**What needs to be done:** Print nothing except the lines of the listing below from the line with "Task: Select the FTI operator logo" to the line with "Screen dimensions: 860x520", each exactly as written, both ends included.

========

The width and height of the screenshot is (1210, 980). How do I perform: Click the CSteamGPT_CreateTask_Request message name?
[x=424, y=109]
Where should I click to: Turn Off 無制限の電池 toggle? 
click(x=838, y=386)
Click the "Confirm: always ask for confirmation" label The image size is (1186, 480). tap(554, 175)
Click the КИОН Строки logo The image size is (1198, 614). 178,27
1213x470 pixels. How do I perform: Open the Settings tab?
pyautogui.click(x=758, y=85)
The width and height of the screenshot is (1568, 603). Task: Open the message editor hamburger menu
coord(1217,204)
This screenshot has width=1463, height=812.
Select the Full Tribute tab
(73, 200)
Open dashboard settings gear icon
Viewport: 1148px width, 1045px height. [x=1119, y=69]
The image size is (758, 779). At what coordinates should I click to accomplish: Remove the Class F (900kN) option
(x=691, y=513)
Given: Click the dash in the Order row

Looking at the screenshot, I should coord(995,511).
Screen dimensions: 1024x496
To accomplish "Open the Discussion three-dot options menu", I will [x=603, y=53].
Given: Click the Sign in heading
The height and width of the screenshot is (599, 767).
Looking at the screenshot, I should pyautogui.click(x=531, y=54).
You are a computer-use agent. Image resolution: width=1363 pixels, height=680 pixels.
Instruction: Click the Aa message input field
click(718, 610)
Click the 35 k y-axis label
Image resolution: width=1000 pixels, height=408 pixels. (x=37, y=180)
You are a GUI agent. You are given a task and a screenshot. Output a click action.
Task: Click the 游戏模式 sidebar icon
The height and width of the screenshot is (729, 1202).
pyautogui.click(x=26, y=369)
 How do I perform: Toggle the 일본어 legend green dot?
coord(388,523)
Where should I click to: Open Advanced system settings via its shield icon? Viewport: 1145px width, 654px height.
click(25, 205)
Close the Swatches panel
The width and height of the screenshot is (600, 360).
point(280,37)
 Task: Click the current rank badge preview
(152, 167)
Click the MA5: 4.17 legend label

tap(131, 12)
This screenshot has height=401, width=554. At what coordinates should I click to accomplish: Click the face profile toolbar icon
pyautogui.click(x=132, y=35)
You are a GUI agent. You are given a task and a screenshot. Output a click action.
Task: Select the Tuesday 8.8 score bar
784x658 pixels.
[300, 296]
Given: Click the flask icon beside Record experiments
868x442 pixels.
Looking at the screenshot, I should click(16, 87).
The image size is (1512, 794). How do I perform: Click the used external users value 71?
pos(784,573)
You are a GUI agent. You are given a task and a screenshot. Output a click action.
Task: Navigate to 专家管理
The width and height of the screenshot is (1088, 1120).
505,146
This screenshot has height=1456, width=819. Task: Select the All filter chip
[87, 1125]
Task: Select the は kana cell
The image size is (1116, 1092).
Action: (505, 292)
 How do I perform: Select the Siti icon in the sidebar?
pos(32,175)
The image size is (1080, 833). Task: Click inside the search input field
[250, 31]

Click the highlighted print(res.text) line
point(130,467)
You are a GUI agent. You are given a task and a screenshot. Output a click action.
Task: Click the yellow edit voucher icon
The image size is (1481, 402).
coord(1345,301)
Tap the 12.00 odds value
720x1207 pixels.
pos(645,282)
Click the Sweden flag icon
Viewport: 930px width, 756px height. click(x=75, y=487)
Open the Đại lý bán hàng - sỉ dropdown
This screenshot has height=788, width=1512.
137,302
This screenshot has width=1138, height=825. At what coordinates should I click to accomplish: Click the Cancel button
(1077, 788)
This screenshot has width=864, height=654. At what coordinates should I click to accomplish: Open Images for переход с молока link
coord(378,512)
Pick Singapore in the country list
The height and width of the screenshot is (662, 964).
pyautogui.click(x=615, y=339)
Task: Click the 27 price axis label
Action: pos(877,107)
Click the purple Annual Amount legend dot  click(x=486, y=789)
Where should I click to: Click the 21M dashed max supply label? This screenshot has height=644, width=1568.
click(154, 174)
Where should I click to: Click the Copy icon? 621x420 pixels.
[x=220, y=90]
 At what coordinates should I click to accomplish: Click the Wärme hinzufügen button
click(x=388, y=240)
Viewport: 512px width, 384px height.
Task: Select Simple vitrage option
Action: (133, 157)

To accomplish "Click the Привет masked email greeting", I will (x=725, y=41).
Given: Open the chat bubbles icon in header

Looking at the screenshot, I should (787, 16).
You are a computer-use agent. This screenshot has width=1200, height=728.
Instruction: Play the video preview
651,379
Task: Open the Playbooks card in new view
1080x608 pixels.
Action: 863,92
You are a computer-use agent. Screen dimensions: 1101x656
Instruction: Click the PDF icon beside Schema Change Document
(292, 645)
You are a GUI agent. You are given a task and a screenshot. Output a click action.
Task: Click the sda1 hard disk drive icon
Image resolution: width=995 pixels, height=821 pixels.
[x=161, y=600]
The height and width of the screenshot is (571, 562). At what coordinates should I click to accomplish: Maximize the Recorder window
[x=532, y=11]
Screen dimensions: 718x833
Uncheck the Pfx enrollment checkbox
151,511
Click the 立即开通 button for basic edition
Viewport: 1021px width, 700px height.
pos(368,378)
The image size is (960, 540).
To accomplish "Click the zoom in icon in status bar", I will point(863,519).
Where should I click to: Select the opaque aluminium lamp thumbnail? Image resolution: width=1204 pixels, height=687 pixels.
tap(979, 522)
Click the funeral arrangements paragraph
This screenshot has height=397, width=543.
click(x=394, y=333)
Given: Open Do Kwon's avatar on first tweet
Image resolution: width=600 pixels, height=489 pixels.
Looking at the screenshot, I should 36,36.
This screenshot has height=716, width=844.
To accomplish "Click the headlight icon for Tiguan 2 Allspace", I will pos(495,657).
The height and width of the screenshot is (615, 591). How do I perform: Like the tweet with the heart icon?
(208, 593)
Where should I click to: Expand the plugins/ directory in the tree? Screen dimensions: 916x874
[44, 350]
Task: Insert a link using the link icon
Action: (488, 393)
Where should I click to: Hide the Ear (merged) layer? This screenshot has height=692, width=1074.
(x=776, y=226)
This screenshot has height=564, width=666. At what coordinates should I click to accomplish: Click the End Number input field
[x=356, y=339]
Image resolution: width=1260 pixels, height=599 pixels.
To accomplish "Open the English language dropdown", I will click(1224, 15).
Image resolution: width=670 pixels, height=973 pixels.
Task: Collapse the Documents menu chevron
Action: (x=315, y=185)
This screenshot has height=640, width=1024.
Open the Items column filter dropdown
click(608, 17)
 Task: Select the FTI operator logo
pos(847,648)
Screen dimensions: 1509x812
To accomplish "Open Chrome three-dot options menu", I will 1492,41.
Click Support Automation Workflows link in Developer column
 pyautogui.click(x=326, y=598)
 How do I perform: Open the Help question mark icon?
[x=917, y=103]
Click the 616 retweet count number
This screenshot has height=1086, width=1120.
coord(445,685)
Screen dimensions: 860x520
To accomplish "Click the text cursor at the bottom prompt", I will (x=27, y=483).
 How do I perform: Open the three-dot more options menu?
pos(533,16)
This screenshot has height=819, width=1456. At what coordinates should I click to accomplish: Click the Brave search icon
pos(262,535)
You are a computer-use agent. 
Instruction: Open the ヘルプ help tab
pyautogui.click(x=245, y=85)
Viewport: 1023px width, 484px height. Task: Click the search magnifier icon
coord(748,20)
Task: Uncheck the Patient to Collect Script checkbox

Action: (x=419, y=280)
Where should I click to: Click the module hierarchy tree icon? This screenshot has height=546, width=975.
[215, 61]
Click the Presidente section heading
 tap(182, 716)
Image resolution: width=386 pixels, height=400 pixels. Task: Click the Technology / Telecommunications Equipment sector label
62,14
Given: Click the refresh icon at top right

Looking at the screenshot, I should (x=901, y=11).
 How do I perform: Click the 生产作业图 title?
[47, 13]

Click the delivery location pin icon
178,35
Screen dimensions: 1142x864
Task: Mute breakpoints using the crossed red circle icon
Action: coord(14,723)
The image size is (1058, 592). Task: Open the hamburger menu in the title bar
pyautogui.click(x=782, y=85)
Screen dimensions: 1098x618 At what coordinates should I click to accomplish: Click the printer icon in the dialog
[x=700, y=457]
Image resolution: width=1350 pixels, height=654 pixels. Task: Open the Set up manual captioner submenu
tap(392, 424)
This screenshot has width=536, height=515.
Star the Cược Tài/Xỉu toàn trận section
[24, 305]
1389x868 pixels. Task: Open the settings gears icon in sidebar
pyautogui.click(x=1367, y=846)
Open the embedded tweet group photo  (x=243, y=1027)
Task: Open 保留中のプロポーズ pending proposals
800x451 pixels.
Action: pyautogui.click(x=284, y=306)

========

**Response area:**
 Task: Select the FTI operator logo
pos(847,648)
Screen dimensions: 1509x812
To accomplish "Open Chrome three-dot options menu", I will 1492,41.
Click Support Automation Workflows link in Developer column
 pyautogui.click(x=326, y=598)
 How do I perform: Open the Help question mark icon?
[x=917, y=103]
Click the 616 retweet count number
This screenshot has height=1086, width=1120.
coord(445,685)
Screen dimensions: 860x520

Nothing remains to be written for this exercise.